A-
A+

Travailler en période de forte chaleur expose à des risques pour la santé (déshydratation, crampes voire coup de chaleur) ainsi qu’à des risques d’accidents. Il est important de ne pas attendre que la chaleur s’installe pour évaluer les risques dans sa collectivité et prévoir des mesures de prévention.
Le travail à la chaleur correspond aux situations dans lesquelles un agent exerce son activité dans un environnement où la température est élevée. Celle-ci est définie en fonction des seuils de vigilance (jaune, orange et rouge) du dispositif mis en place par Météo France.
Les agents qui travaillent en extérieur, sur des chantiers, sur la voierie, dans les espaces verts… sont particulièrement concernés. Mais le risque existe aussi en intérieur, dans des locaux mal ventilés, mal isolés ou exposés aux rayonnements du soleil.
Les principaux risques pour les agents sont la déshydratation, les crampes et le coup de chaleur. Celui-ci est rare mais grave : dans 15 à 25 % des cas, il est mortel. La chaleur peut également agir comme facteur aggravant de maladies préexistantes.
Par ailleurs, une forte chaleur rend les tâches physiques plus difficiles, entraîne des pertes de vigilance et une diminution des réflexes qui peuvent être à l’origine d’accidents du travail.
L’employeur est tenu de prendre les mesures nécessaires pour assurer la sécurité et protéger la santé des travailleurs, notamment au moment de la survenue d’un épisode de forte chaleur. Pour ce faire, il doit identifier, bien en amont, les risques liés :
Intégrés au document unique d’évaluation des risques professionnels (DUERP), ces différents paramètres serviront de feuille de route à la collectivité pour déployer, avec le concours des représentants du personnel (CST), des agents et des assistants et conseillers de prévention, les actions de prévention adaptées.
– Réduire ou différer les efforts physiques intenses, et reporter les tâches qui demandent le plus d’efforts aux heures les plus fraîches pour réduire la production de chaleur métabolique
– Utiliser un ventilateur d’appoint, extracteur de chaleur (à utiliser seulement à une température ambiante de moins de 33 °C, au-delà, cela pourrait augmenter la température)

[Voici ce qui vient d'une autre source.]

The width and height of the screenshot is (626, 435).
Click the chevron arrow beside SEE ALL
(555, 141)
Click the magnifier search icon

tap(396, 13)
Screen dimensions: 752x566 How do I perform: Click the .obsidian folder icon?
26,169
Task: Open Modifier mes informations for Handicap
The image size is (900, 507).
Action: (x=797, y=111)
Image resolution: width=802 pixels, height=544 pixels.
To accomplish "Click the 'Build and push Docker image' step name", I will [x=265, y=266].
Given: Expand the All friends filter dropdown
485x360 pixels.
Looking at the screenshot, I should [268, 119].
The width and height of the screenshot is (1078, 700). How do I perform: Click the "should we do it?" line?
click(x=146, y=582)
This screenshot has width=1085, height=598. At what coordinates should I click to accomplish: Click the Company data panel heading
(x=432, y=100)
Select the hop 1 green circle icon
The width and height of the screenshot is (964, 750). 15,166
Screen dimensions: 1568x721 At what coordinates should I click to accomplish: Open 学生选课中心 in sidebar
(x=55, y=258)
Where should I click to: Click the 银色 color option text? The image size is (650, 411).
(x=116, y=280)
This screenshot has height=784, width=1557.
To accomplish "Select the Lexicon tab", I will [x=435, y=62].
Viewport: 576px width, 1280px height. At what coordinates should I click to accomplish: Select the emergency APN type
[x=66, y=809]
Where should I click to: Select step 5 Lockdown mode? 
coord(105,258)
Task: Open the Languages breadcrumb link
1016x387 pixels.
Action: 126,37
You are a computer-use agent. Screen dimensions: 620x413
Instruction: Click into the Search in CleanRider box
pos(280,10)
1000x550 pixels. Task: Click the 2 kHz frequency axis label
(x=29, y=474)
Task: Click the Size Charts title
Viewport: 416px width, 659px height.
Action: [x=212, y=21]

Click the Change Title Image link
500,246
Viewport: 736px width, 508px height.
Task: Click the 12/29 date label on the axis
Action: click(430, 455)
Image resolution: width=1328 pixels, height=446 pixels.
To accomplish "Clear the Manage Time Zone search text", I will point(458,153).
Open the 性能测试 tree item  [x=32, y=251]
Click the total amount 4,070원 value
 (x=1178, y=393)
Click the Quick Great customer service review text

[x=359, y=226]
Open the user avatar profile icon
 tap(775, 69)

– Adapter le rythme de travail en aménageant les plages horaires de travail
– Permettre à l’agent d’adopter son propre rythme de travail pour réduire sa contrainte thermique
– Alléger la charge de travail par des cycles courts travail/repos
– Limiter le temps d’exposition de l’agent à la chaleur en effectuant des rotations de personnel si possible
– Augmenter la fréquence des pauses de récupération, dans des lieux frais
– Prendre en compte la période d’acclimatation nécessaire (au minimum sept jours d’exposition régulière à la chaleur), en particulier pour les nouveaux embauchés, les agents de retour après une absence
– Éviter le travail isolé, pour permettre une surveillance mutuelle des agents et une intervention rapide si besoin
– Fermer les stores et rideaux pour limiter le rayonnement
– L’employeur doit fournir minimum 3 litres d’eau potable fraîche par jour et par travailleur
– Prévoir un moyen pour maintenir au frais l’eau destinée à la boisson à proximité des postes de travail
– Prévoir des sources d’eau potable à proximité des postes de travail et des aires de repos ombragées ou climatisées pour que l’agent puisse se rafraichir
– Utiliser les aides mécaniques à la manutention lorsqu’elles sont disponibles (diables, chariots, appareils de levage,…)
– Penser à éliminer toute source additionnelle de chaleur : éteindre le matériel électrique non utilisé
– Porter des vêtements légers qui permettent l’évaporation de la sueur (ex. : vêtements de coton), amples, et de couleur claire si le travail est à l’extérieur et porter des lunettes de protections teintées
– Vous protéger la tête du soleil
– Fournir un kit de protection solaire
– Sur la conduite à tenir en cas de forte chaleur
Lien ici : kit de communication sur le site du ministère
– Sur l’utilisation correcte des équipements de travail et des équipements de protection individuelle de manière à réduire leur exposition à la chaleur à un niveau aussi bas qu’il est techniquement possible
En période de canicule, la première mesure de sécurité consiste à vérifier quotidiennement les conditions météorologiques et les bulletins d’alerte afin d’évaluer le risque au jour le jour. La vigilance est nécessaire dès que la température dépasse les 30 °C à l’ombre et accrue dès lors que les températures nocturnes sont supérieures à 25°C.
Lien ici : VIGILANCE METEO HAUTE-LOIRE (43) par Météo-France
En complément, des mesures portant sur l’organisation du travail ou la conception de la situation de travail, il convient également de promouvoir les mesures de prévention individuelle (habillement, hydratation, alimentation…).